== WORK REQUIRED ==
Please reproduce the lines of the records below from the one holding "Viewport: 1060px width, 548px height." through the one holding "You are a GUI", inclusive, skipping all pictures.

== Data extracted from a collection ==
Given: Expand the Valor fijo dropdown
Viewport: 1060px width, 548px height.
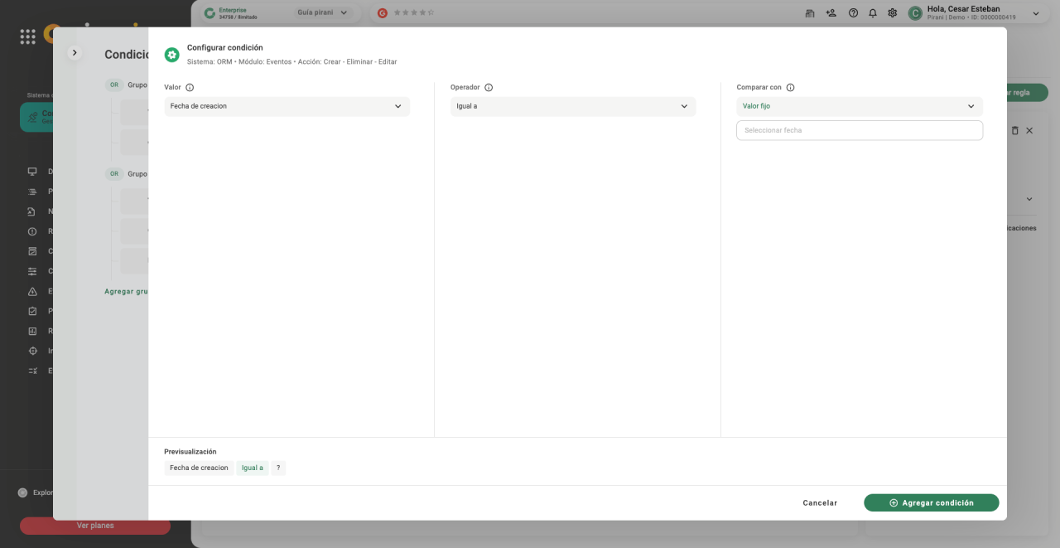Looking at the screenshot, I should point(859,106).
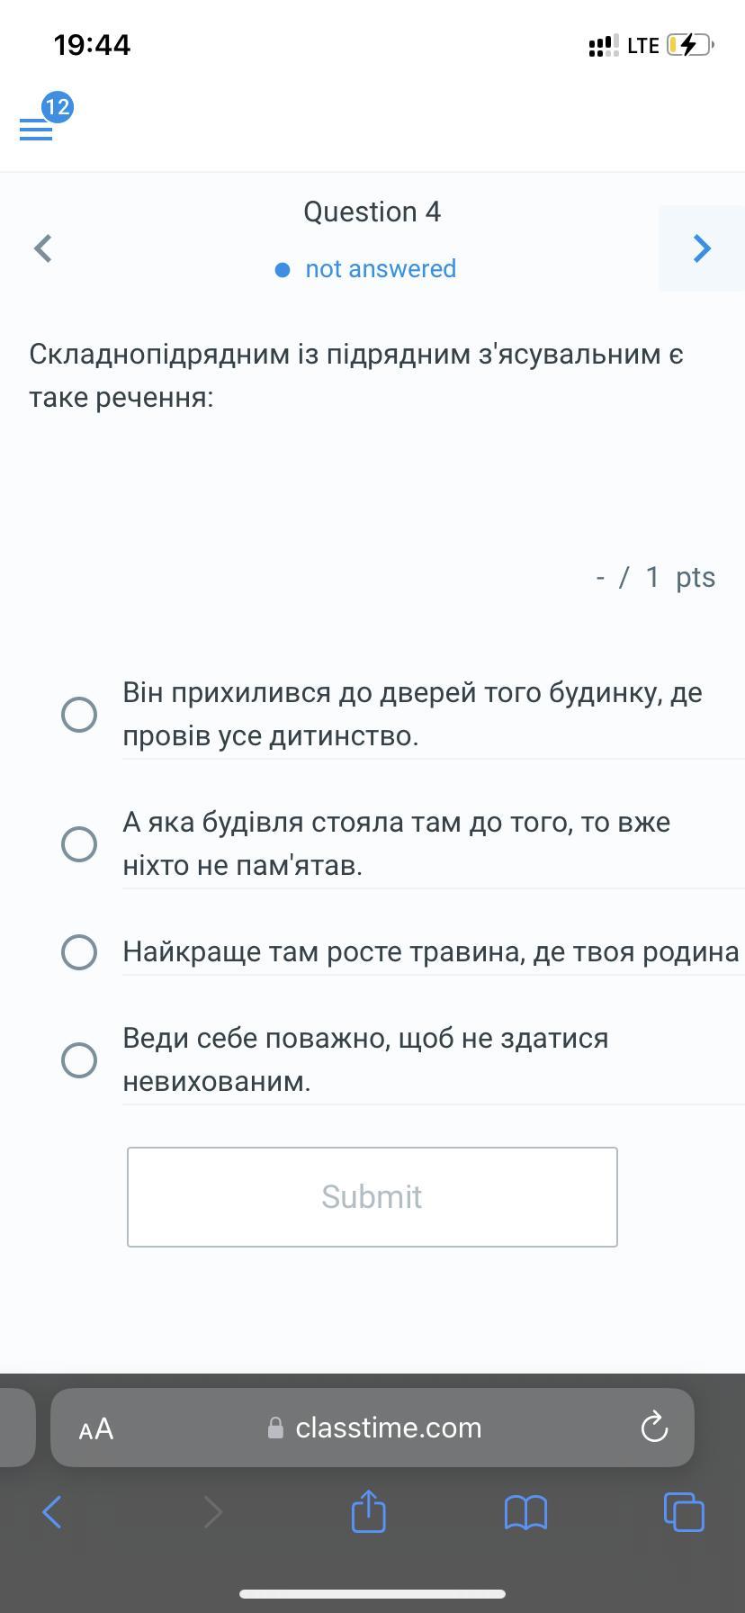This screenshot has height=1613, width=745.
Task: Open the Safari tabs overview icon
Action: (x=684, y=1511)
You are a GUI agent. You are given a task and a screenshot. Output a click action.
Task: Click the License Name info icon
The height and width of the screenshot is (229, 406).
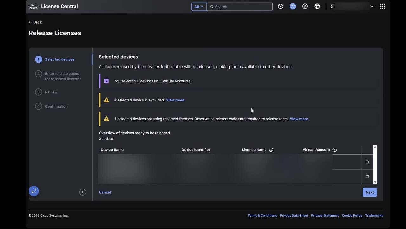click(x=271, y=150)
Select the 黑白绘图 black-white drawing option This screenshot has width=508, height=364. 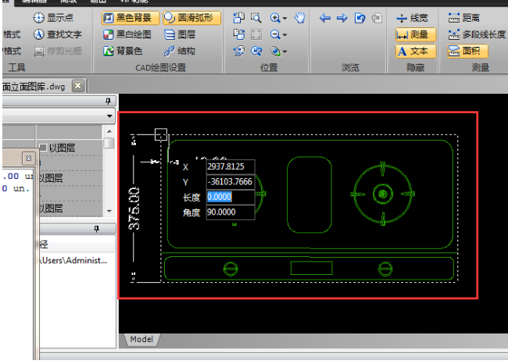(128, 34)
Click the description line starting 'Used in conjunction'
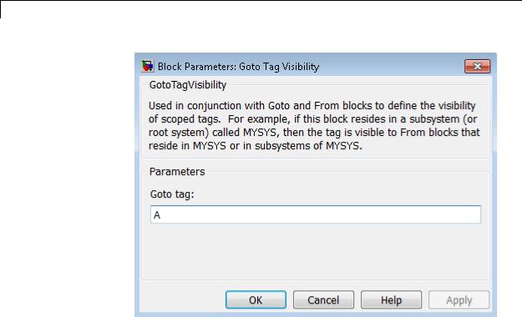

== RESPONSE ==
Viewport: 1060px width, 548px height.
Looking at the screenshot, I should point(859,106).
This screenshot has height=1613, width=745.
Task: Open the Safari tabs overview icon
Action: (x=684, y=1511)
You are a GUI agent. You are given a task and a screenshot. Output a click action.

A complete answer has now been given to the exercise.